Innanzitutto, perché nel suo cervello i circuiti sensori-motori che mappano i segnali sensoriali provenienti dal corpo (tatto protopatico), da tutto il corpo esclusa la pelle (tatto epicritico), sono in “ipo”.

 In altri termini, il filtro sensoriale (neurone talamico-neurone corticale IV strato-neurone corticale VI strato-neurone del nucleo reticolare del talamo-neurone talamico) inibisce i messaggi propriocettivi che raggiungeranno gli specifici circuiti sensori-motori corticali.

La prima conferma alla nostra ipotesi, grazie ad una buona indagine clinica, la troviamo nel fatto che quel cucciolo d’uomo ha un’elevata soglia del dolore, assume posture molto atipiche, non apprende bene come usare il suo corpo (gesticolare, indicare, spogliarsi, vestirsi, lavarsi, aprire una bottiglia, una busta, ecc.).

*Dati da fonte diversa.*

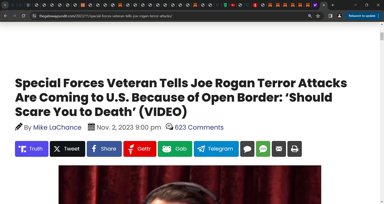Toggle the browser side panel

[330, 16]
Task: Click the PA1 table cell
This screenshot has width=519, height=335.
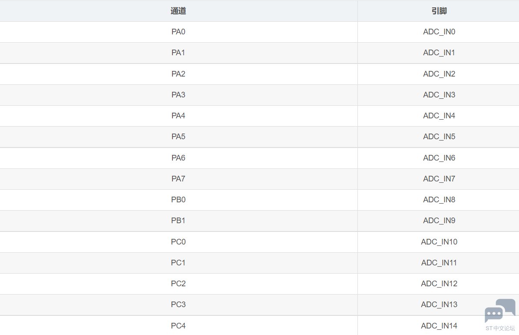Action: pos(179,53)
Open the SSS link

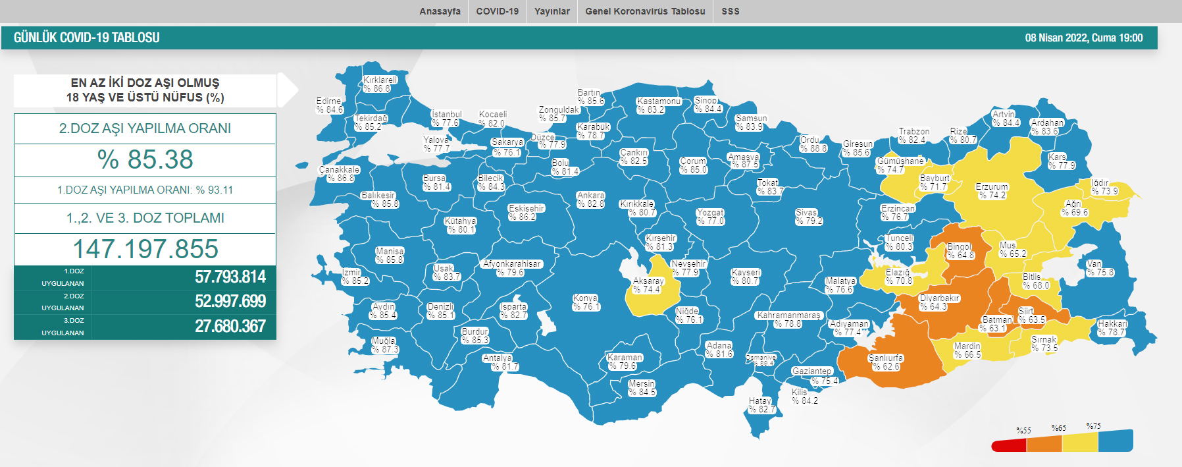click(x=730, y=11)
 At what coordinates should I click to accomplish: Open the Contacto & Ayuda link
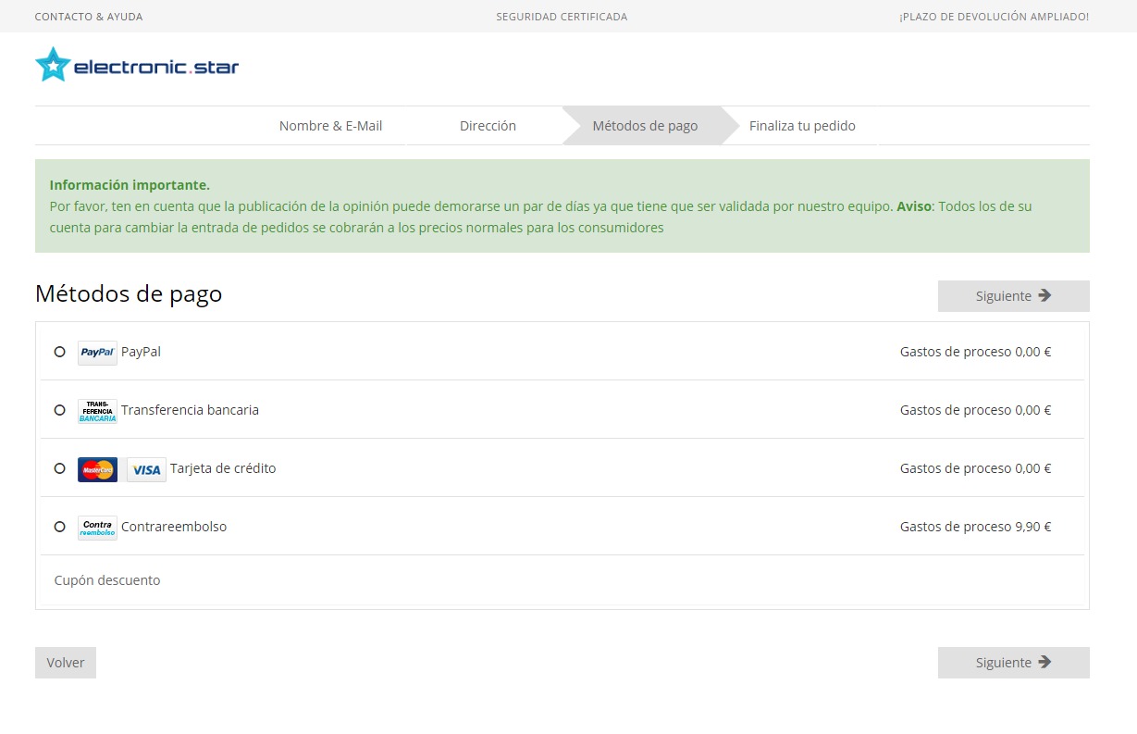click(89, 17)
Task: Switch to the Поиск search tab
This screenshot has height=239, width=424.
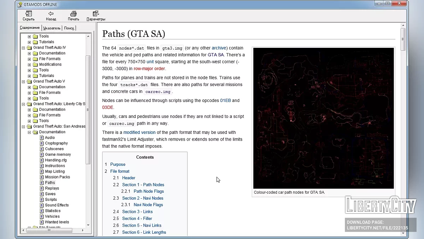Action: (69, 28)
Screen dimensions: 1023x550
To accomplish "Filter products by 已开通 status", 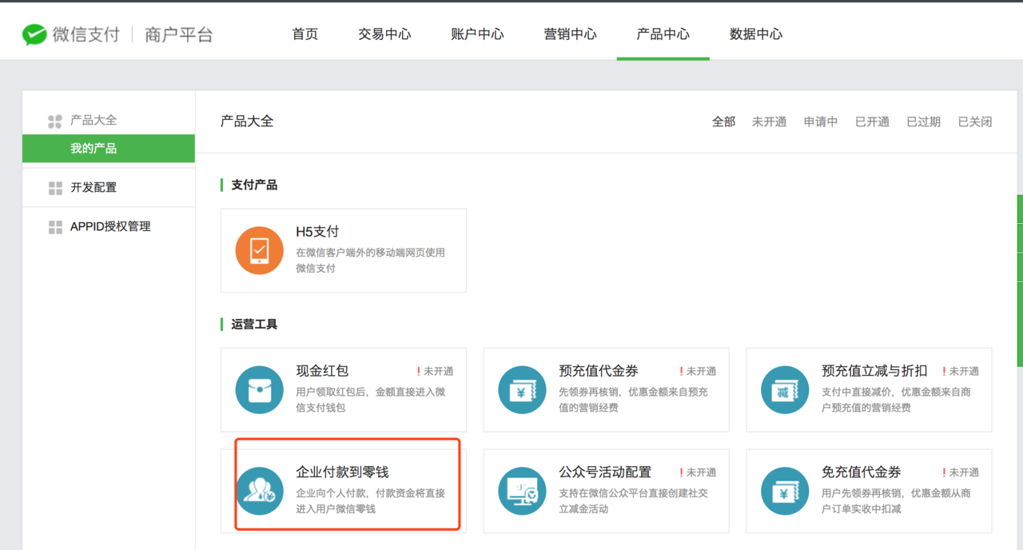I will point(872,122).
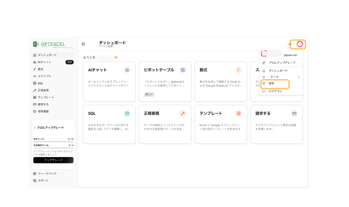Image resolution: width=349 pixels, height=207 pixels.
Task: Open サポート link in the sidebar
Action: [x=43, y=181]
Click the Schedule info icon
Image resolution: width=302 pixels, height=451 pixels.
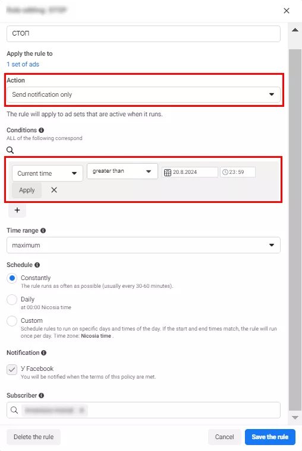point(37,265)
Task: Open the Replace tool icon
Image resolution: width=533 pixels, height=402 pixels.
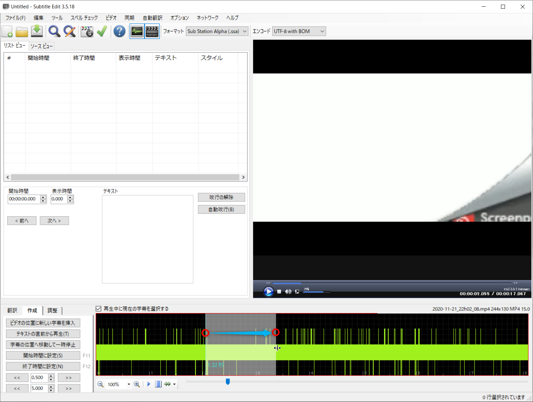Action: [70, 31]
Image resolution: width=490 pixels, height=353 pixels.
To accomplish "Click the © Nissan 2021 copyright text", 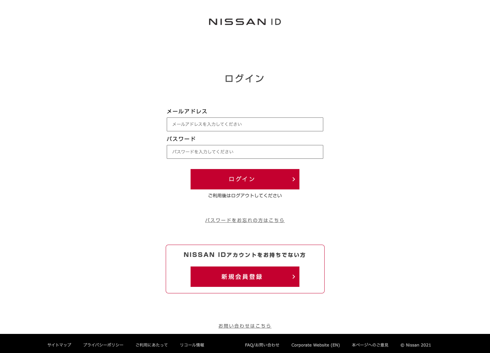I will pos(415,345).
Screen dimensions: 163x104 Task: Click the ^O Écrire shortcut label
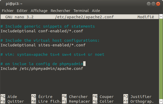pos(42,97)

La seconda conferma la troviamo nel fatto che mostra una serie di comportamenti secondari ad una esterocezione in “iper” (non ama essere sfiorato o tagliare le unghie, non ama i rumori, compresi quelli prodotti quando gli vengono tagliati i capelli, sente suoni quasi impercettibili a noi altri, ottima memoria visiva per oggetti, strade, ecc.).

Questo significa che siamo chiamati, innanzitutto, a fare diagnosi, cioè dobbiamo descrivere i neurostati primariamente coinvolti in questi bambini per poter modellare il miglior programma neuro abilitativo o di apprendimento possibile.